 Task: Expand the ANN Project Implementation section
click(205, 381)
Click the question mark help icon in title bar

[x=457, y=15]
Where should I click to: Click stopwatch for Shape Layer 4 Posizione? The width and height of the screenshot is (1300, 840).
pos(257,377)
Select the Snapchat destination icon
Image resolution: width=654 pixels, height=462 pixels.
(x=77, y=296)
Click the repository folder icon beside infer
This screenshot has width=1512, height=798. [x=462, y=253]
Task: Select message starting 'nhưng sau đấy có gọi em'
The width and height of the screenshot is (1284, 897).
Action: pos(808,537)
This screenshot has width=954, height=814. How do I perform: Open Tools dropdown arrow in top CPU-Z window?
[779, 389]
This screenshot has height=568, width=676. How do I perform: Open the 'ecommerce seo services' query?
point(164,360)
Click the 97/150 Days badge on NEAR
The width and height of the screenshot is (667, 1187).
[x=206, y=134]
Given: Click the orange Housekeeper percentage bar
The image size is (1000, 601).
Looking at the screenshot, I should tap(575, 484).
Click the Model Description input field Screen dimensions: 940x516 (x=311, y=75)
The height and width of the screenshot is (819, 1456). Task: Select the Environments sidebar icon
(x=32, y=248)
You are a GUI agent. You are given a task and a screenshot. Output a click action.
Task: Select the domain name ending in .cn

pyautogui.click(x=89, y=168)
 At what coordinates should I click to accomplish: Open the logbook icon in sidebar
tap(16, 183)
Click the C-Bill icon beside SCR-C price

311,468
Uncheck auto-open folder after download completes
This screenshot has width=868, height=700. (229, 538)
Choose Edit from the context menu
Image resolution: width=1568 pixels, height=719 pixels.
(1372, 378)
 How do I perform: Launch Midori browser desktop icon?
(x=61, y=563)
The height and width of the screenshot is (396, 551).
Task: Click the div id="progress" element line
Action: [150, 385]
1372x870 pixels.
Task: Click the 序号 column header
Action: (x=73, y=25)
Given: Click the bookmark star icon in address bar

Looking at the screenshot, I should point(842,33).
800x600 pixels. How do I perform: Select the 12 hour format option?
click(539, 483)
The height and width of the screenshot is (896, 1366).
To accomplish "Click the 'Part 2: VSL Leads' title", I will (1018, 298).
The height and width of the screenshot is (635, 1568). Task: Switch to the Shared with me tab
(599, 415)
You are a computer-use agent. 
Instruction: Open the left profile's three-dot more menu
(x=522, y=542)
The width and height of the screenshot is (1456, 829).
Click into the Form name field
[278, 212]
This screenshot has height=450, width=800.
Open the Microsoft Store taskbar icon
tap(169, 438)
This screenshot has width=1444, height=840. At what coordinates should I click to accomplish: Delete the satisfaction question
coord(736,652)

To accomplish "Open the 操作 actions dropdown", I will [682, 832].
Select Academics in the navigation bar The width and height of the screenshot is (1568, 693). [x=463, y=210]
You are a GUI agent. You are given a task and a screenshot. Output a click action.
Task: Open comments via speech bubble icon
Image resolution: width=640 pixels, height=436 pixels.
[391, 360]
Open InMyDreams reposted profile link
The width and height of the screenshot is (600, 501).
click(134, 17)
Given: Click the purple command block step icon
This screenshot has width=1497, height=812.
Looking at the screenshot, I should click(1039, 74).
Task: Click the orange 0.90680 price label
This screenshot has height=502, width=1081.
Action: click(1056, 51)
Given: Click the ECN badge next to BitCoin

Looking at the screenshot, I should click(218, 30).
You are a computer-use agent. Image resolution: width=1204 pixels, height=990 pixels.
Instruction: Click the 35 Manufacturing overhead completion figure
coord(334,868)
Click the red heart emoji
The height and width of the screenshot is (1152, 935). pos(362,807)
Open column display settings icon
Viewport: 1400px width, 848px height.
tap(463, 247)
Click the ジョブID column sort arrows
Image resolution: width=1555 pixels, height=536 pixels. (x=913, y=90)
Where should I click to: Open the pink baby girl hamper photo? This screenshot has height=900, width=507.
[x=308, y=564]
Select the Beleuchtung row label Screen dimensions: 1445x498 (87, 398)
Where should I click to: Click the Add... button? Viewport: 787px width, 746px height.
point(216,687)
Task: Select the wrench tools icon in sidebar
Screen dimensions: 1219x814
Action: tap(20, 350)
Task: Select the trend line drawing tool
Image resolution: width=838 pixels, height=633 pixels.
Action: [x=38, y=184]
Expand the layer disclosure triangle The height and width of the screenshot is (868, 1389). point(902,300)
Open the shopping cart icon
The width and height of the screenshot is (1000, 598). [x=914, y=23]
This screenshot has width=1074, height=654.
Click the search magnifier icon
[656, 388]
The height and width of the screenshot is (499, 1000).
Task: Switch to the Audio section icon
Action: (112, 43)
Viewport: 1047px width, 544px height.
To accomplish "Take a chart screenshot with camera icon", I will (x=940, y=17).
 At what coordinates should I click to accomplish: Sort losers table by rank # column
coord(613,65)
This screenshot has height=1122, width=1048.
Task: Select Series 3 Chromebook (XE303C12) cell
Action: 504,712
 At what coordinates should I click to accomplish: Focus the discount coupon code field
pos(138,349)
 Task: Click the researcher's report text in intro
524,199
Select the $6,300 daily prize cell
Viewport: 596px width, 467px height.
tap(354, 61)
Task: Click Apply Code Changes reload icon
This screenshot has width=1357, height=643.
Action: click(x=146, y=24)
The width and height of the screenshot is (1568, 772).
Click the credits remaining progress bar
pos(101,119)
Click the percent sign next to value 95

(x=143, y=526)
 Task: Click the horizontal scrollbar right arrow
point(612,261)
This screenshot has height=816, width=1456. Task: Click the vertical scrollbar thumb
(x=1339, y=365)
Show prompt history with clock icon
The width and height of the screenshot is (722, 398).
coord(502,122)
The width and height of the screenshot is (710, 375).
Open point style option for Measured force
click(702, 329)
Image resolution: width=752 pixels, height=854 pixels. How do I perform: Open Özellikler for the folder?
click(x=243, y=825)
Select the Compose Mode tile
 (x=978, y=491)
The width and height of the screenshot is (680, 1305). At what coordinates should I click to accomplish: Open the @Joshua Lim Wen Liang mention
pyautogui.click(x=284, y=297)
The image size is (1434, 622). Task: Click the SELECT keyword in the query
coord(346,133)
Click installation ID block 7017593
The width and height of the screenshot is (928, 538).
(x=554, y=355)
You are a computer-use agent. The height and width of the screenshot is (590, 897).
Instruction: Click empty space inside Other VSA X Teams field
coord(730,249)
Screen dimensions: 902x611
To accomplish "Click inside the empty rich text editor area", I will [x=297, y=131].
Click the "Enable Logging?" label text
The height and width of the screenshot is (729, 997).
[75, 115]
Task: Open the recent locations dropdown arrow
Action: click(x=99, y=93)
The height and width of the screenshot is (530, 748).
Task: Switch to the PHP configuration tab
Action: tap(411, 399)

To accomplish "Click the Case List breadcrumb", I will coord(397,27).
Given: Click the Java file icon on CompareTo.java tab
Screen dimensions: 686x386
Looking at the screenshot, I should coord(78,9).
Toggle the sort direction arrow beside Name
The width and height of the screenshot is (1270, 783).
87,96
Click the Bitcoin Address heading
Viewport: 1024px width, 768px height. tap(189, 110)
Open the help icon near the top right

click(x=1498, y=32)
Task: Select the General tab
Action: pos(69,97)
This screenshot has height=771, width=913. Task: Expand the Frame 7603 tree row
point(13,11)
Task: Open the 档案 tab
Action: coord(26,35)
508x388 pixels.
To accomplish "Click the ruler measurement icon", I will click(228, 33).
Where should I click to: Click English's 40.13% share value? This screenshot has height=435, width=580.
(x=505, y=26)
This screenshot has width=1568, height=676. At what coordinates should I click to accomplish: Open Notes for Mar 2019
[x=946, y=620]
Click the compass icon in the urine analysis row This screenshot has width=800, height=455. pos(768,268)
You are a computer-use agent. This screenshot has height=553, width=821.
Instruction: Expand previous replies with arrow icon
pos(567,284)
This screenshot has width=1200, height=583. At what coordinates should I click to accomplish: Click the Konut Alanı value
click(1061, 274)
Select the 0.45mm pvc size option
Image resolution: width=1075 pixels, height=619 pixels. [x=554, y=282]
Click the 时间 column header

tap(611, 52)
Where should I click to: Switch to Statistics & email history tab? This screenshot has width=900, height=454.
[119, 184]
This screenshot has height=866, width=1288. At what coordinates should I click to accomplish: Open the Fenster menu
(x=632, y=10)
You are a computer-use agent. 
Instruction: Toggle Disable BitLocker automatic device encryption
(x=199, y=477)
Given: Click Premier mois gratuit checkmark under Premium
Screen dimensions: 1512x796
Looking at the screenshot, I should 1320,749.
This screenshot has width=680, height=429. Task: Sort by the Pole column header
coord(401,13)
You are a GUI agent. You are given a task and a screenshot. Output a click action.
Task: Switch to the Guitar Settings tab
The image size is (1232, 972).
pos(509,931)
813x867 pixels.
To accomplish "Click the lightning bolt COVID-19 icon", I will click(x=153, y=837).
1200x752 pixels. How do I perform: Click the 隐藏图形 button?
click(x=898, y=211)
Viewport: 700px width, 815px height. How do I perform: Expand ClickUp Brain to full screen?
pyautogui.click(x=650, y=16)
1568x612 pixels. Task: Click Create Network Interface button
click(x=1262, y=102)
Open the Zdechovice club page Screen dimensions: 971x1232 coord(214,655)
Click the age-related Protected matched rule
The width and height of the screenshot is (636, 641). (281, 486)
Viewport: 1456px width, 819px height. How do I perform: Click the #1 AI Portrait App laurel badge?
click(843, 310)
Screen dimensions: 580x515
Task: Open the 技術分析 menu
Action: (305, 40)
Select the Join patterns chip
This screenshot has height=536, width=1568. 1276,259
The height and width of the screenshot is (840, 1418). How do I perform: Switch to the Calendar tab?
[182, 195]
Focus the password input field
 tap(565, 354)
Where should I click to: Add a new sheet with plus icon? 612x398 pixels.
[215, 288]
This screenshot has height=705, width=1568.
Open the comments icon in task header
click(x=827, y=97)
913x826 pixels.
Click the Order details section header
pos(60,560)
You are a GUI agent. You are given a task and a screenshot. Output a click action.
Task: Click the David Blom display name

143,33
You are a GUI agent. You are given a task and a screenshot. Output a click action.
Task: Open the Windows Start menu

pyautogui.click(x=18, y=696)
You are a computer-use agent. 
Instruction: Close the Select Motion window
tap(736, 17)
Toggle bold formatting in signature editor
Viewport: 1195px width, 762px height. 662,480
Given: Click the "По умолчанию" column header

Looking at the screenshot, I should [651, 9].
-.-.-
**EXERCISE AIM:**
Please rewrite the data above, from the line holding "You are a computer-use agent. The" through the line holding "(x=505, y=26)", inclusive, as a Markdown table with the columns Row and Line. Put a running number under Row, put each line under Line, and leave out blank lines.

**THE SOLUTION:**
| Row | Line |
|---|---|
| 1 | You are a computer-use agent. The height and width of the screenshot is (590, 897). |
| 2 | Instruction: Click empty space inside Other VSA X Teams field |
| 3 | coord(730,249) |
| 4 | Screen dimensions: 902x611 |
| 5 | To accomplish "Click inside the empty rich text editor area", I will [x=297, y=131]. |
| 6 | Click the "Enable Logging?" label text |
| 7 | The height and width of the screenshot is (729, 997). |
| 8 | [75, 115] |
| 9 | Task: Open the recent locations dropdown arrow |
| 10 | Action: click(x=99, y=93) |
| 11 | The height and width of the screenshot is (530, 748). |
| 12 | Task: Switch to the PHP configuration tab |
| 13 | Action: tap(411, 399) |
| 14 | To accomplish "Click the Case List breadcrumb", I will coord(397,27). |
| 15 | Given: Click the Java file icon on CompareTo.java tab |
| 16 | Screen dimensions: 686x386 |
| 17 | Looking at the screenshot, I should coord(78,9). |
| 18 | Toggle the sort direction arrow beside Name |
| 19 | The width and height of the screenshot is (1270, 783). |
| 20 | 87,96 |
| 21 | Click the Bitcoin Address heading |
| 22 | Viewport: 1024px width, 768px height. tap(189, 110) |
| 23 | Open the help icon near the top right |
| 24 | click(x=1498, y=32) |
| 25 | Task: Select the General tab |
| 26 | Action: pos(69,97) |
| 27 | This screenshot has height=771, width=913. Task: Expand the Frame 7603 tree row |
| 28 | point(13,11) |
| 29 | Task: Open the 档案 tab |
| 30 | Action: coord(26,35) |
| 31 | 508x388 pixels. |
| 32 | To accomplish "Click the ruler measurement icon", I will click(228, 33). |
| 33 | Where should I click to: Click English's 40.13% share value? This screenshot has height=435, width=580. |
| 34 | (x=505, y=26) |